If there is one thing I remember from my son’s earliest days, weeks, and months, it is an abundant sense of terror. I feared he would fall asleep and never wake up again. I feared a car would crash into the side of our vehicle, killing only him. And as far-fetched as it may be, I legitimately feared some monstrous stalker would sneak through the window in the dead of night, swipe my child, then bury him alive in a field (for what it’s worth, I grew up watching lots of 20/20 with my mother).
I’d been given too much joy, too much dumb and undeserved luck, and I felt certain the only fair shake would be heinous and inevitable tragedy. Anxiety has always been an unruly master of my mind, but motherhood amplified its presence in my life in a way that paralyzed me. Once I became a mother I was afraid to feel happy, afraid to bond deeply, afraid to let down my guard to enjoy what was right in front of me: a beautiful baby, the proverbial “bundle of joy” that beckons to be loved with wild abandon.
My son is nine now, and in the deepest and darkest parts of my soul, that terror is still alive and well. But now, most days, it stays buried in that deep place of subconscious — even as I let him ride his bike to school and fly on planes with his grandmother and climb rock walls twelve times his height.

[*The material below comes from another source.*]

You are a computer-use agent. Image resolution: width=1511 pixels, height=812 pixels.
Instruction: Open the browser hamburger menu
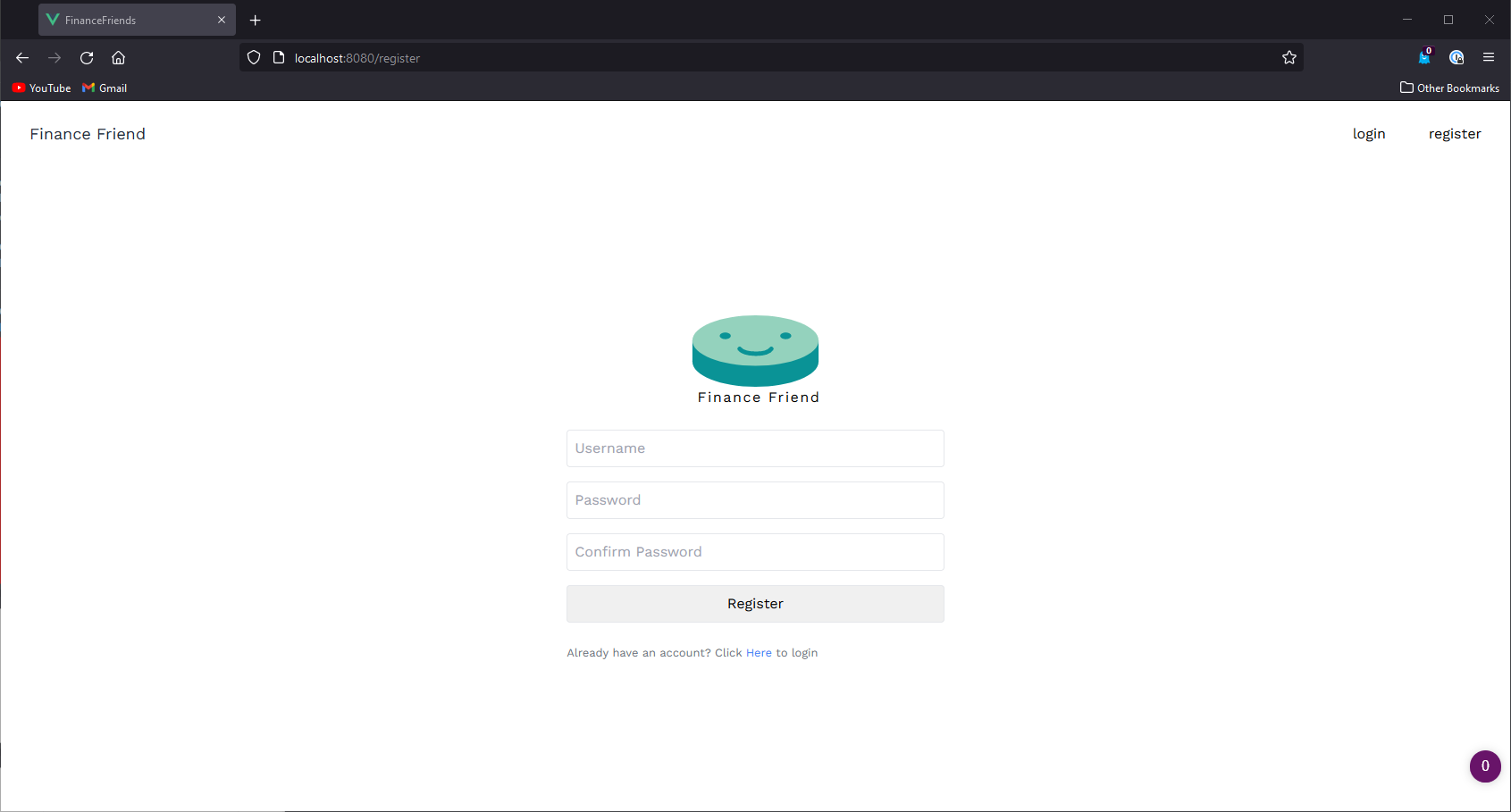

Experiencing true joy in parenthood has been an uphill journey for me, one that’s required me to harness all my bravery in a way that once seemed unfathomable. My anxiety isn’t gone completely, but over time I’ve learned how to navigate the world without letting my worries take control over me. Through trial and error I’ve found that following these three tips make the biggest difference.
1) Know your triggers & steer clear of them.
Sure, there are zillions of things that I can’t control on this earth — including, sometimes, my own thoughts — but I can control what I consciously choose to take in. So those episodes of 20/20 I used to watch with my mom? Bad news in more ways than one. Scrolling through horrifying clickbait about kids who died suddenly from rare diseases that could have been avoided if their parents had only known to look for this one obscure symptom (which always looks a lot like a simple rash)? Just one of those articles can steal my peace for months. I know bad things happen, and my mind does not need to be reminded of that. Being careful about where I place my focus (especially online) is key in managing my anxiety.
2) Stick with the script that’s actually unfolding, not the one that could.
It’s my mind’s default to project worst case scenarios. The fever that isn’t responding to Tylenol becomes a sure sign that seizures will come next. Diarrhea escalates into surefire dehydration that is going to land us in the emergency room. In these moments I have to work to ground myself in the present and stick with what’s true. Whatever is actually happening I can handle, and that is all I need to handle right now.
3) Remember: Being happy doesn’t make you vulnerable to bad things happening.
Deep down I think I actually believe that my vigilance can somehow help me avoid the terrible unknown. But the truth is, happiness doesn’t invite disaster any more than misery prevents it. I am not powerful enough to control fate one way or another, and my energy could be better spent enjoying the moment, rather than bracing for disaster.
I regularly have to remind myself that letting my guard down and experiencing happiness is not a cue for the universe to spite me and my children. Why not choose to enjoy watching my kids play in the park? I can soothe the scraped knees — and whatever else — when and if they come rather than worry over them before they happen.